Stored records
■ ■ ■ ■ ■
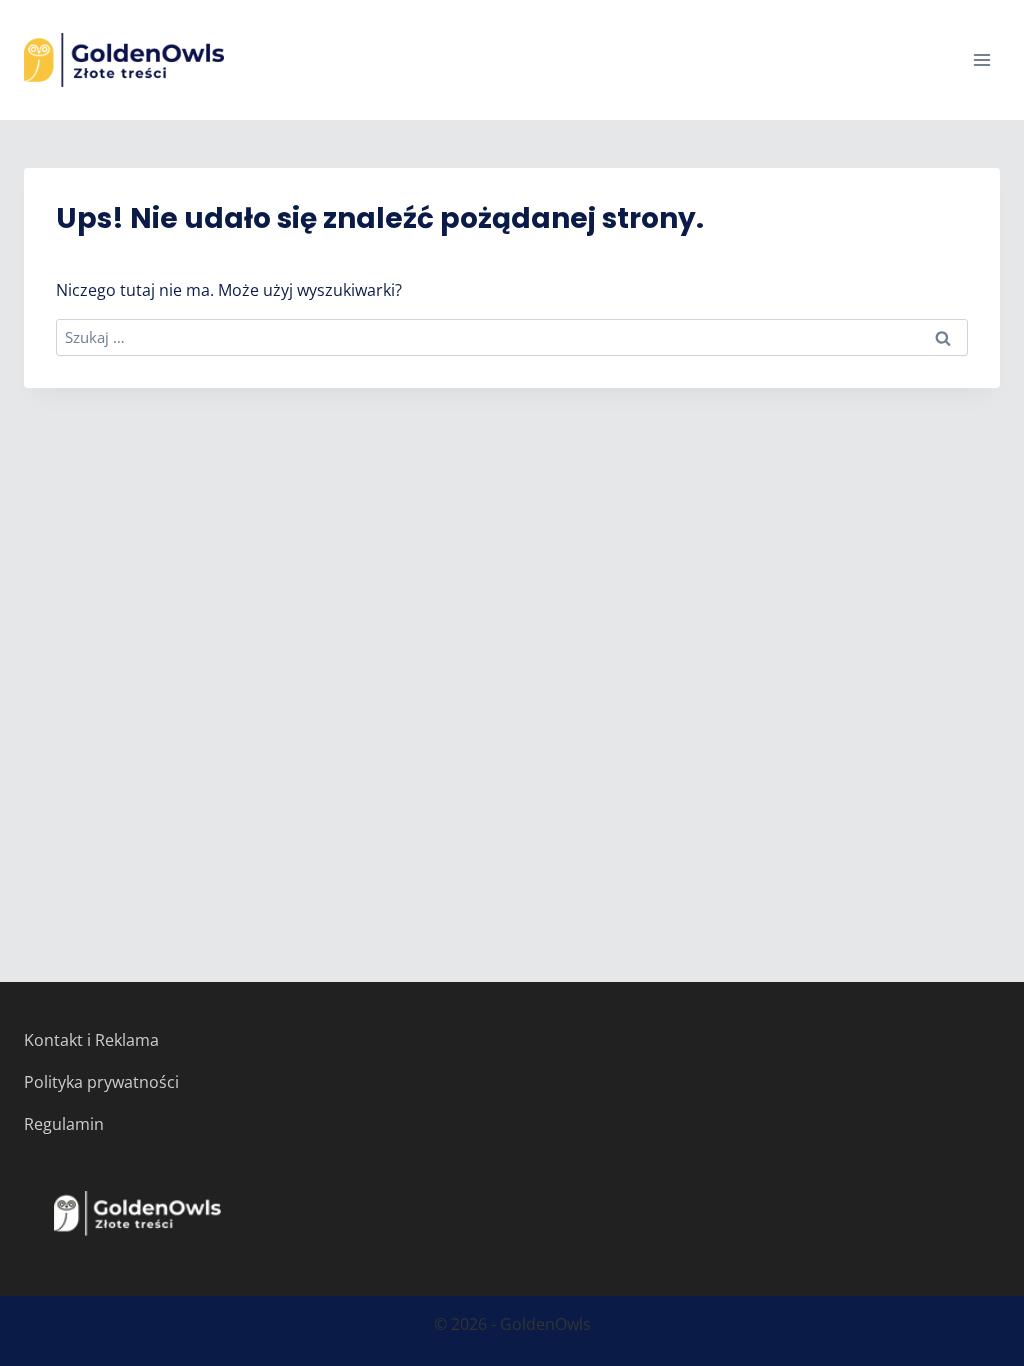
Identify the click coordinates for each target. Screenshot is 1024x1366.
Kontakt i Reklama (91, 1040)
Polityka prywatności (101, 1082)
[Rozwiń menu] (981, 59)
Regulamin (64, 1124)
■ ■ ■ ■ ■
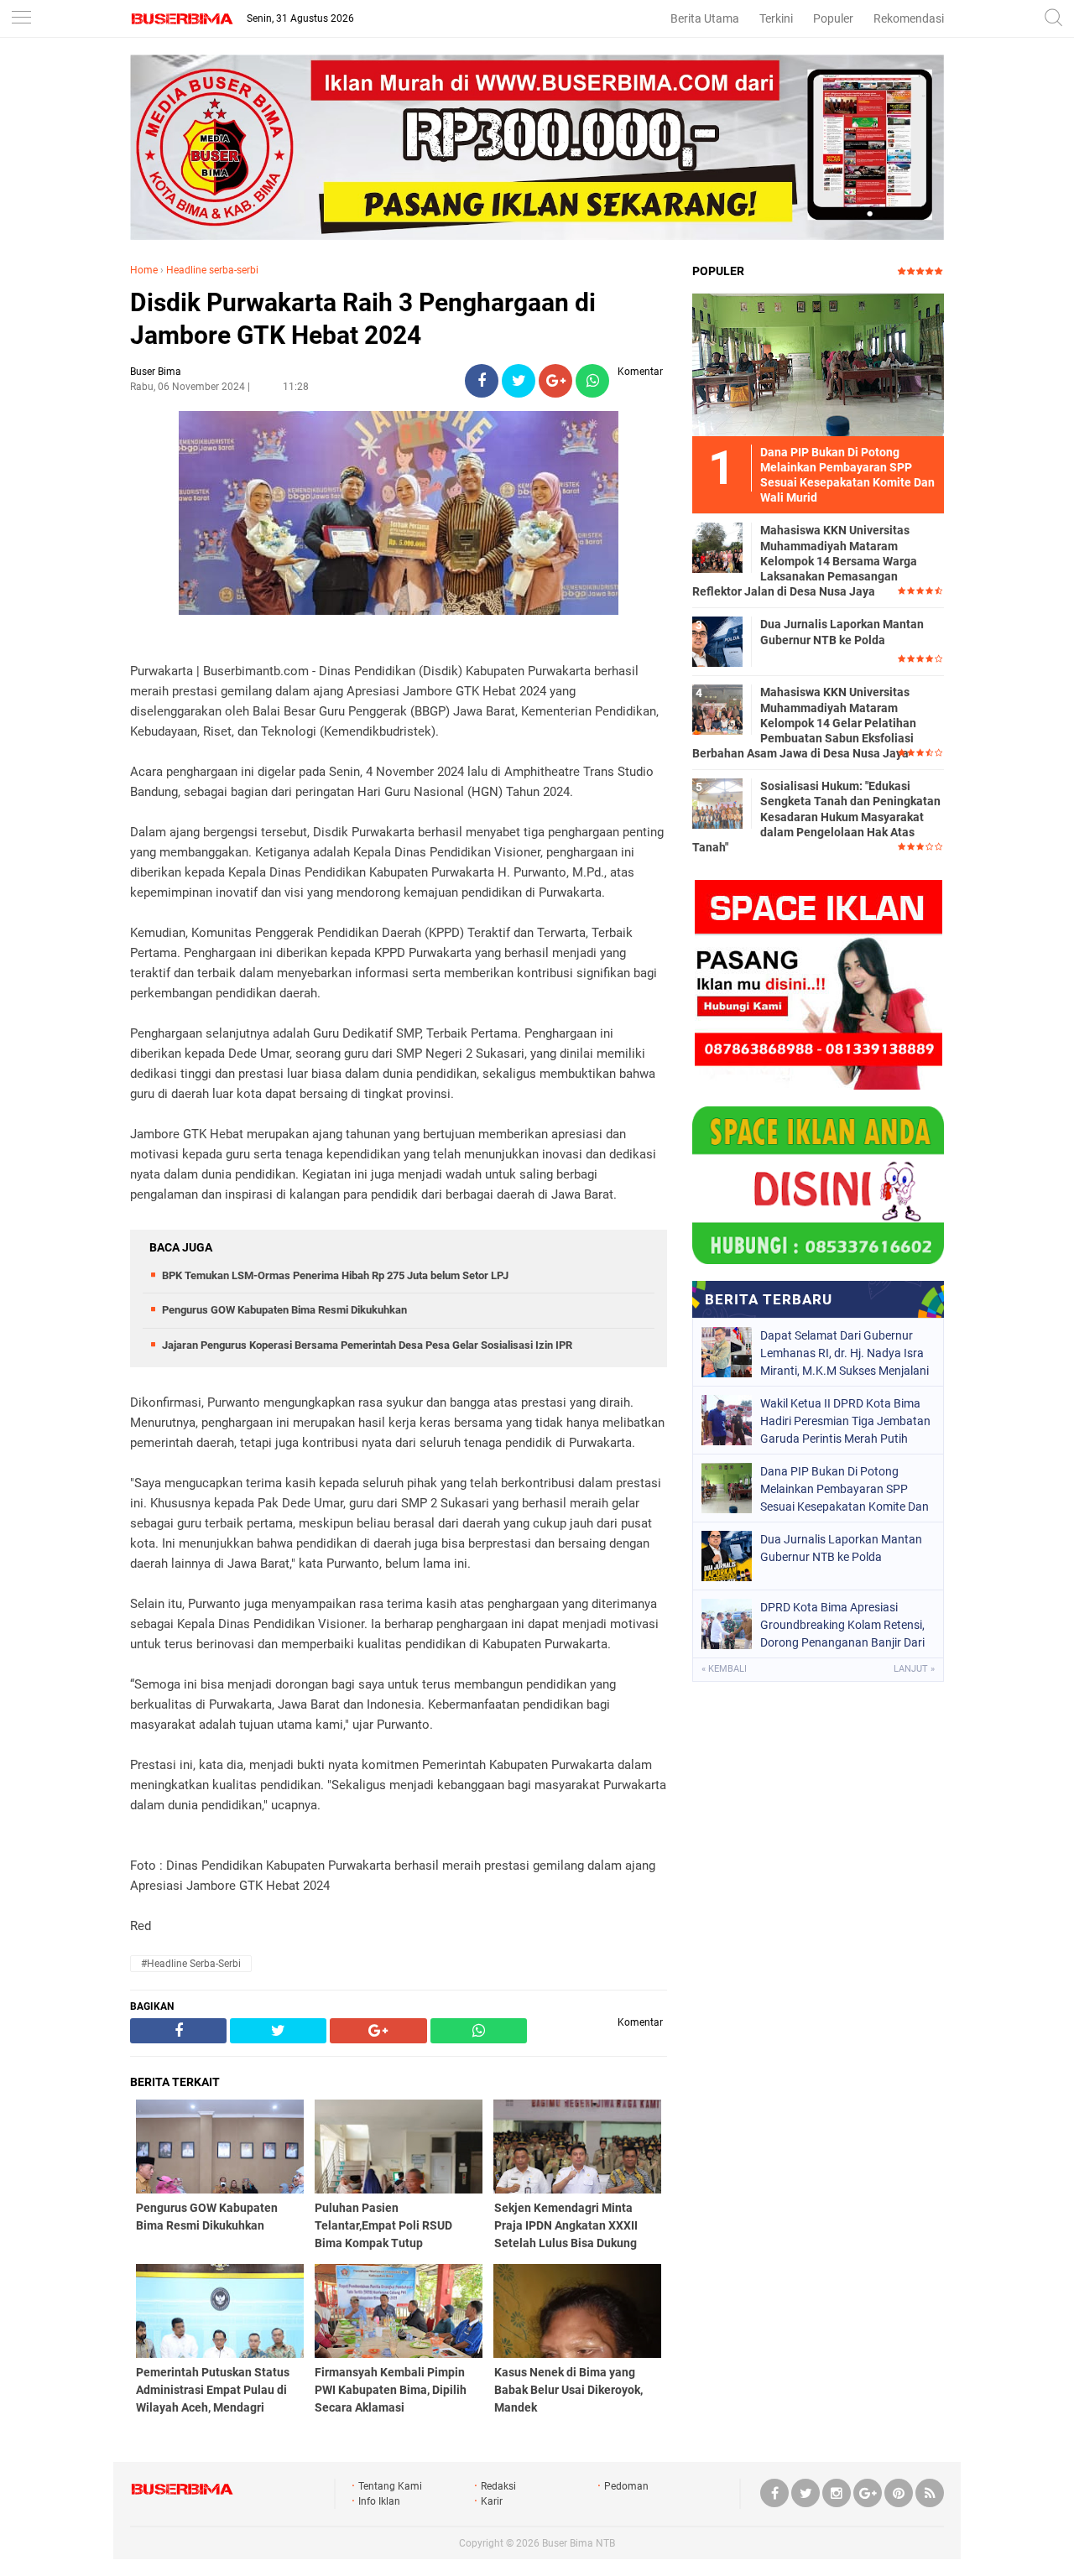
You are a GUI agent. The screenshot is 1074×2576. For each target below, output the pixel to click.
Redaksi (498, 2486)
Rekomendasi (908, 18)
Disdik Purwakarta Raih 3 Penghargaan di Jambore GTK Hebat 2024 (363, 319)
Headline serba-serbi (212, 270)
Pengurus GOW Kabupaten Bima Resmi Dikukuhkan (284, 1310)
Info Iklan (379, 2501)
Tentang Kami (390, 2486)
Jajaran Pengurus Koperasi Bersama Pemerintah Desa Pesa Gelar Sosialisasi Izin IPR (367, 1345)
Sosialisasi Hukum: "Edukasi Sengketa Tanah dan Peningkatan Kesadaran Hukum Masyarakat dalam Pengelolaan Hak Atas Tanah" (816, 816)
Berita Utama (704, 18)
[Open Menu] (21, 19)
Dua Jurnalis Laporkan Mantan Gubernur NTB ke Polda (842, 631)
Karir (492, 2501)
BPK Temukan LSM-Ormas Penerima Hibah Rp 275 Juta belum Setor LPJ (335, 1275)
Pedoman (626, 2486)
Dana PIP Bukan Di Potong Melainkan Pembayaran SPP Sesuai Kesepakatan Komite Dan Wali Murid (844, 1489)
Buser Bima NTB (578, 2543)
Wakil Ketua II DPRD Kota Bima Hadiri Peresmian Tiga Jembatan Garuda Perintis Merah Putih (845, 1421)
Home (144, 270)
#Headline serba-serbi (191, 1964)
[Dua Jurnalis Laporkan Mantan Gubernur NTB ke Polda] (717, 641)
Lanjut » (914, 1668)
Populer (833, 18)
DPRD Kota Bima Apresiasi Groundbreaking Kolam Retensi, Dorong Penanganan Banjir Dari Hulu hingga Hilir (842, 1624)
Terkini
■ ■ ■ ■ ■
▶ **Description of the task**: Write out only the lines that run from the line containing "Headline serba-serbi (212, 270)" through the line containing "Wakil Ketua II", both included, exactly as they appear above.

▶ **Solution for this problem**:
Headline serba-serbi (212, 270)
Pengurus GOW Kabupaten Bima Resmi Dikukuhkan (284, 1310)
Info Iklan (379, 2501)
Tentang Kami (390, 2486)
Jajaran Pengurus Koperasi Bersama Pemerintah Desa Pesa Gelar Sosialisasi Izin IPR (367, 1345)
Sosialisasi Hukum: "Edukasi Sengketa Tanah dan Peningkatan Kesadaran Hukum Masyarakat dalam Pengelolaan Hak Atas Tanah" (816, 816)
Berita Utama (704, 18)
[Open Menu] (21, 19)
Dua Jurnalis Laporkan Mantan Gubernur NTB ke Polda (842, 631)
Karir (492, 2501)
BPK Temukan LSM-Ormas Penerima Hibah Rp 275 Juta belum Setor LPJ (335, 1275)
Pedoman (626, 2486)
Dana PIP Bukan Di Potong Melainkan Pembayaran SPP Sesuai Kesepakatan Komite Dan Wali Murid (844, 1489)
Buser Bima NTB (578, 2543)
Wakil Ketua II DPRD Kota Bima Hadiri Peresmian Tiga Jembatan Garuda Perintis Merah Putih (845, 1421)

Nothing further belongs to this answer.